Reading text:

The signatories represent states that have long produced oil and natural gas as well as products refined or manufactured from these fossil fuels for markets elsewhere in the United States. However, with the growth of production from major shale plays from Appalachia to the Rockies, abundant sources of oil and gas are now more widely dispersed domestically.

“[I]ncreased shale production in certain parts of the country require us all to think a little differently about this opportunity and about the need to allow producing areas the ability to seek international customers for a portion of their production,” the letter stated.

“The federal permitting process currently stands in the way of energy companies distributing their products in a timely manner,” Lankford said in the press release. “Without the ability to market to international customers, this could have a severe impact on production in our region.”

“The promise and challenge of this surplus of natural gas is that it has resulted in extremely low prices for natural gas in our country,” added Green.

Exercise requirements: Reproduce the passage on shale oil and gas exports word for word, starting at "The signatories represent" and ending at "widely dispersed domestically.". Work only from the passage on shale oil and gas exports.

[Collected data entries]
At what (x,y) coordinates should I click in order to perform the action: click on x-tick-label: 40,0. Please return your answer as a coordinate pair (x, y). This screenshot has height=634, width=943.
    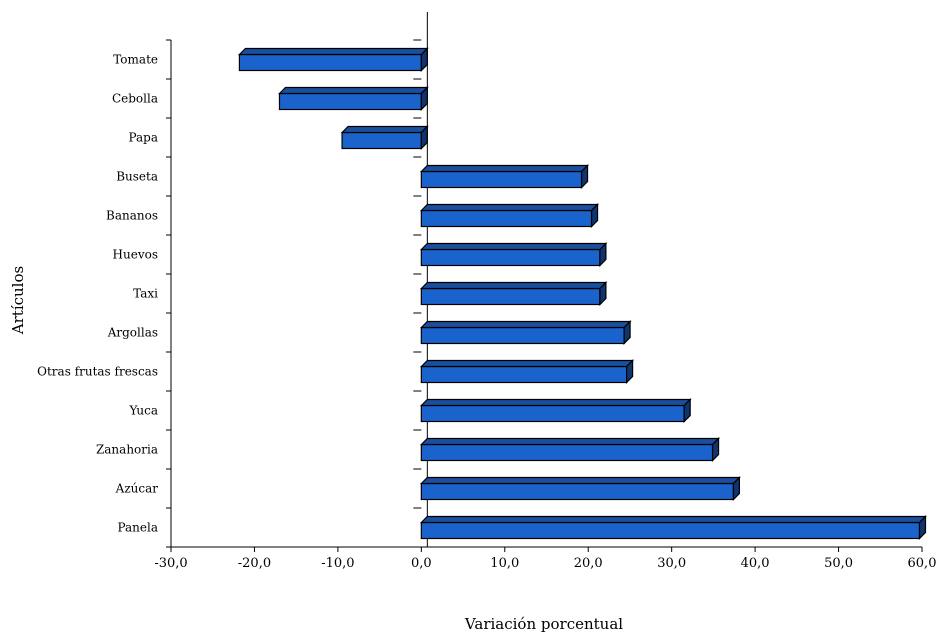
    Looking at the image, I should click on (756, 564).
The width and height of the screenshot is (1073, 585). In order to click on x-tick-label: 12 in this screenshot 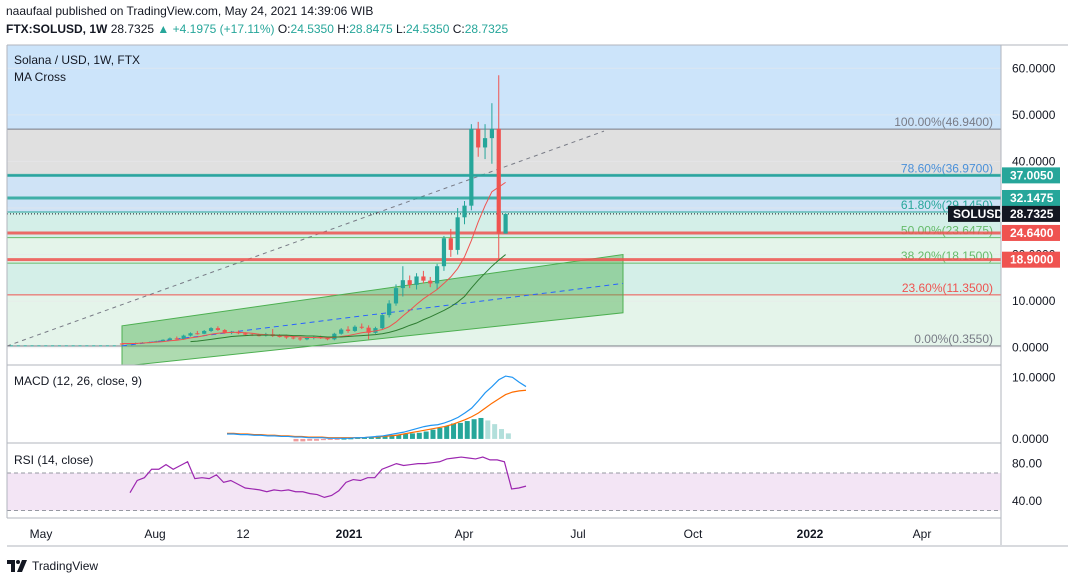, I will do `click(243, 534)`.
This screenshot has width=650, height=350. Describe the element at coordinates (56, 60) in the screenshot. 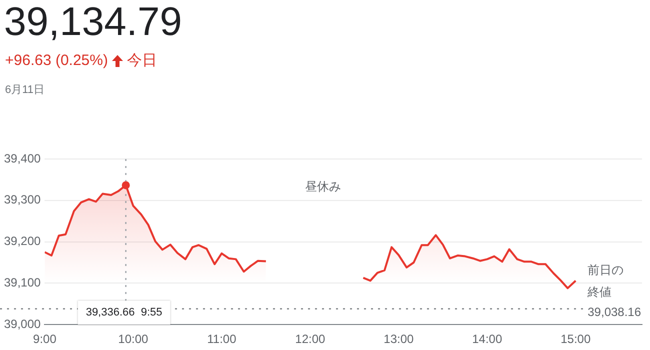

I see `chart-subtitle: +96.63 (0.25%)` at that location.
* * *
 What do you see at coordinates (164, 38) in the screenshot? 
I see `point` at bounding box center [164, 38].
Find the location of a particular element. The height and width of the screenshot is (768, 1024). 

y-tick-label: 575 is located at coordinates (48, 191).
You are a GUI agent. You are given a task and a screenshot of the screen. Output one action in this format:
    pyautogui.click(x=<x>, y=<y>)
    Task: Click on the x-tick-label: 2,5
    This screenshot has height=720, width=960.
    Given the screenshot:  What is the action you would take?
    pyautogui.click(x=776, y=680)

Task result:
The signatories represent states that have long produced oil and natural gas as well as products refined or manufactured from these fossil fuels for markets elsewhere in the United States. However, with the growth of production from major shale plays from Appalachia to the Rockies, abundant sources of oil and gas are now more widely dispersed domestically.